I thought back two years ago to my interview with Shrivasta Goswami in Vrindavan, India. Shrivasta is a teacher of Bhakti, a spiritual path based on loving devotion to Krishna (footnote 1) as a personal God. He comes from a long line of spiritual masters and scholars and is a leader in interfaith dialogue.
I asked Srivasta what example he would use to communicate the experiences of Being that is taught by mystics of all religions. Without missing a beat, he smiled and said “Orgasm.”

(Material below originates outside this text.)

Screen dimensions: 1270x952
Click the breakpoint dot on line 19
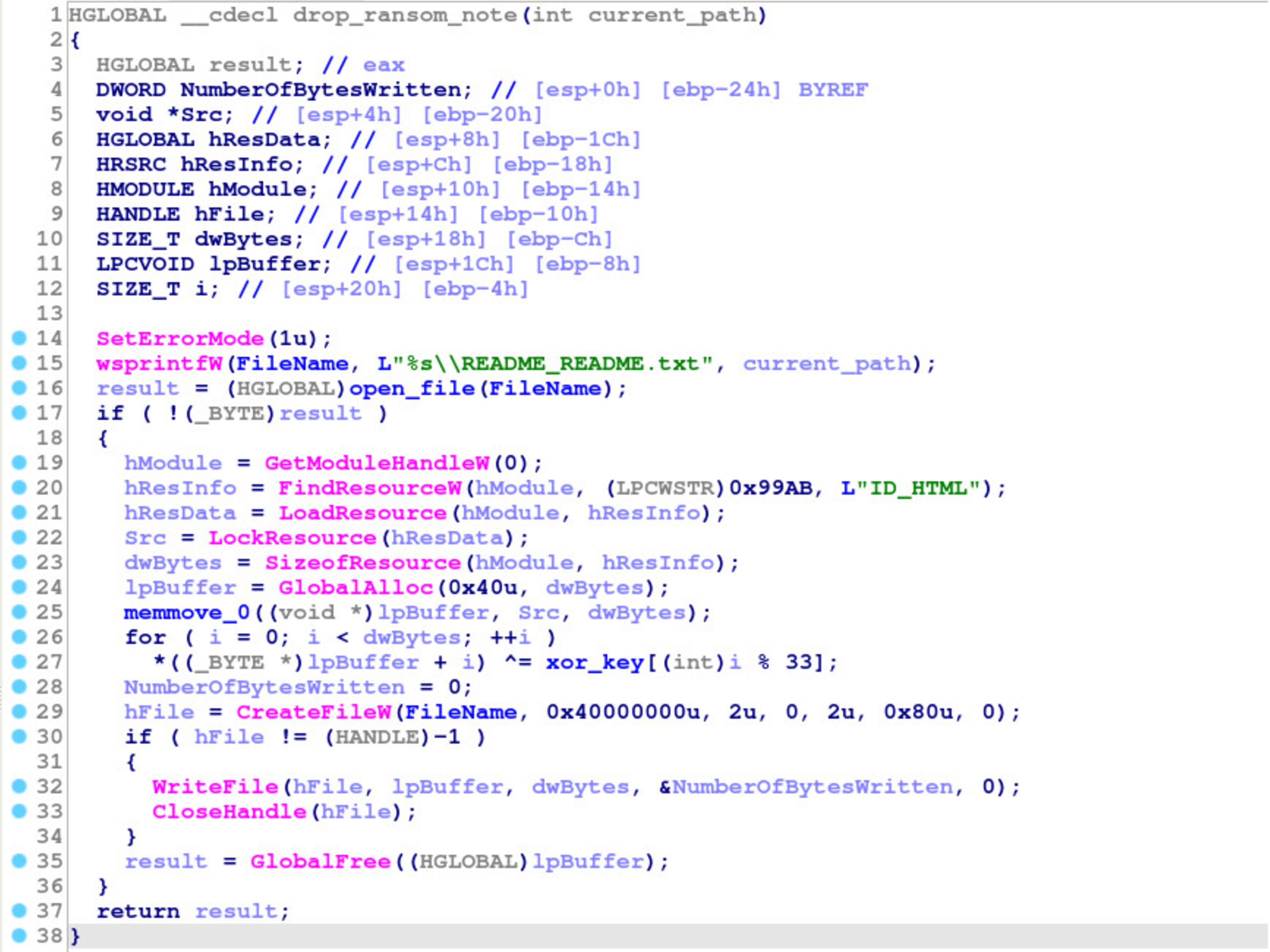pos(19,463)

Being that Vrindavan is known as the playground of young Krishna, his response is understandable. Vrindavan celebrates the Rasalila, where the gopis, girls who herd the village cows, hear the divine flute of young Krishna and run to the forest to join him in this Dance of Divine Love. Although sometimes seeming risqué to Westerners, Hinduism includes the entire realm of human experience.
His response to my question may be no surprise to those acquainted with Hindu or Buddhist Tantra. To me? I immediately thought of the first time I slept with the man who would become my husband. It was an ecstatic cosmic experience although, at that time, I was too immature to integrate it with my spirituality of the time.

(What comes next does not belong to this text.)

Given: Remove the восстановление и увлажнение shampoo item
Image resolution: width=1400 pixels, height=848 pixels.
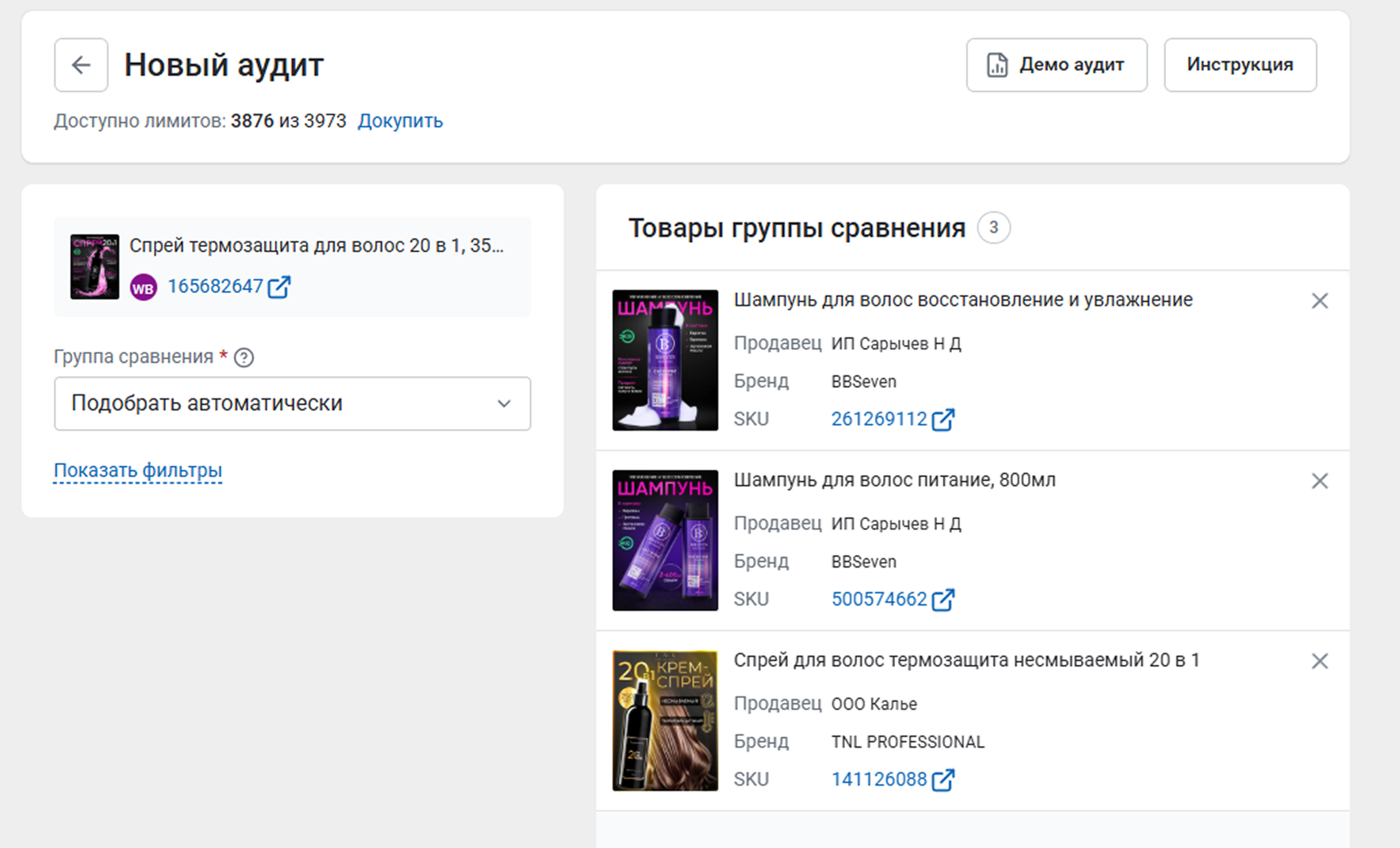Looking at the screenshot, I should 1319,301.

Just a few weeks ago I was reading Rumi’s Masnavi, the great work of Sufism. He speaks not of orgasm, but a similar experience: the mystic’s ultimate overwhelming encounter with Light, an experience so strong it racks the body. He calls it an expansion of the heart. Similarly, an expansion so fast and so vast, one is lost in ecstasy, is described by a modern Sufi Teacher, Abdul Hai.
As foxes and thoughts receded into the early morning light, I reached for my copy of “The Book of Joy,” by the Dalai Lama and Archbishop Desmond Tutu. I opened to their discussion of death. The Archbishop commented “Death is a fact of life. You are going to die.” The Dalai Lama suggested the three best ways to die. The third “is to at least have no regrets.” The second “is without fear.” “The best way is to be able to approach death with joy.” At that moment I had but the briefest flash of infinite expansion and ecstasy. Perhaps a glimpse of the joy of death.
1. In Hinduism, Krishna is worshipped as an incarnation of the God Vishnu, the Preserver. Some worship Krishna as Absolute Reality itself. He plays both a sacred warrior and the Divine in the “Bhagavad Gita”, known as the Bible of Hinduism. Some Hindus acknowledge both Jesus and Buddha as incarnations of Vishnu.